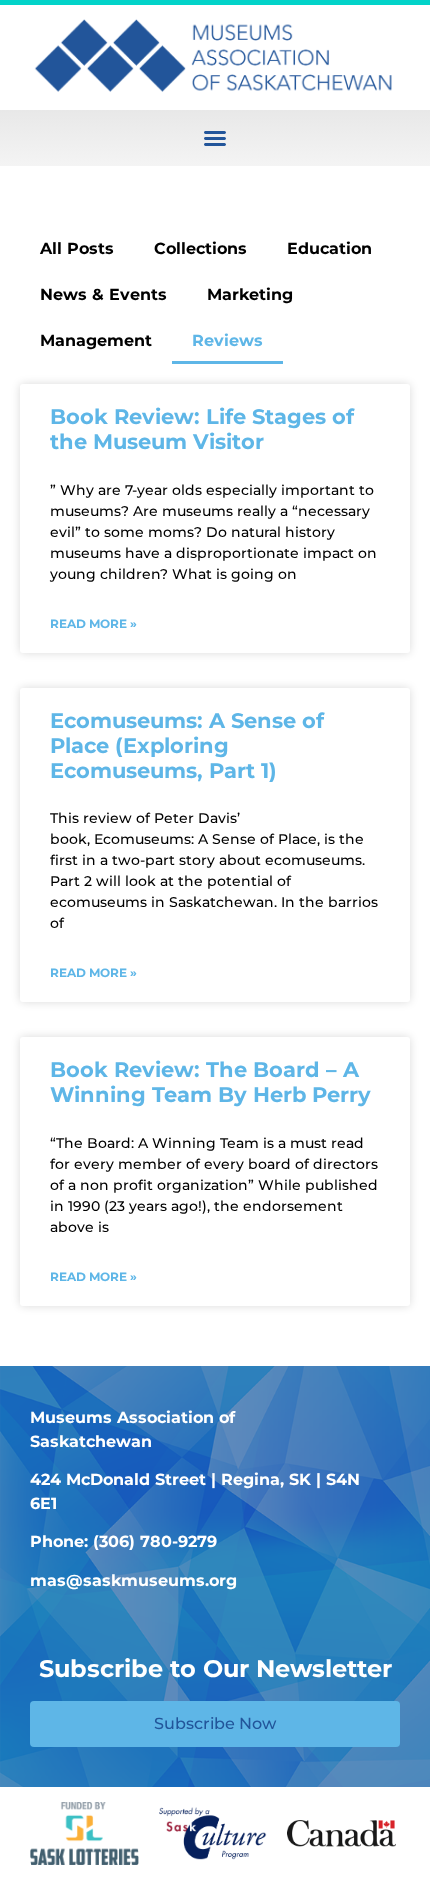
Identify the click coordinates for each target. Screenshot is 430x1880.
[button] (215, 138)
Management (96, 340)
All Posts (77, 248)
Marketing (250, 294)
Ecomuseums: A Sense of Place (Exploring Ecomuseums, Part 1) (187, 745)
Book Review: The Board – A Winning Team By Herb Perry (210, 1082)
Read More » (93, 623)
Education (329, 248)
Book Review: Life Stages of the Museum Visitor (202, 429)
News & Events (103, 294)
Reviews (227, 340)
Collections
◇ ◇ ◇ ◇ ◇
- REQUIRED ACTION -
Could you write the entries out again exactly, without their pictures?

- SOLUTION FOR THIS PROBLEM -
Identify the click coordinates for each target. Screenshot is 430x1880.
[button] (215, 138)
Management (96, 340)
All Posts (77, 248)
Marketing (250, 294)
Ecomuseums: A Sense of Place (Exploring Ecomuseums, Part 1) (187, 745)
Book Review: The Board – A Winning Team By Herb Perry (210, 1082)
Read More » (93, 623)
Education (329, 248)
Book Review: Life Stages of the Museum Visitor (202, 429)
News & Events (103, 294)
Reviews (227, 340)
Collections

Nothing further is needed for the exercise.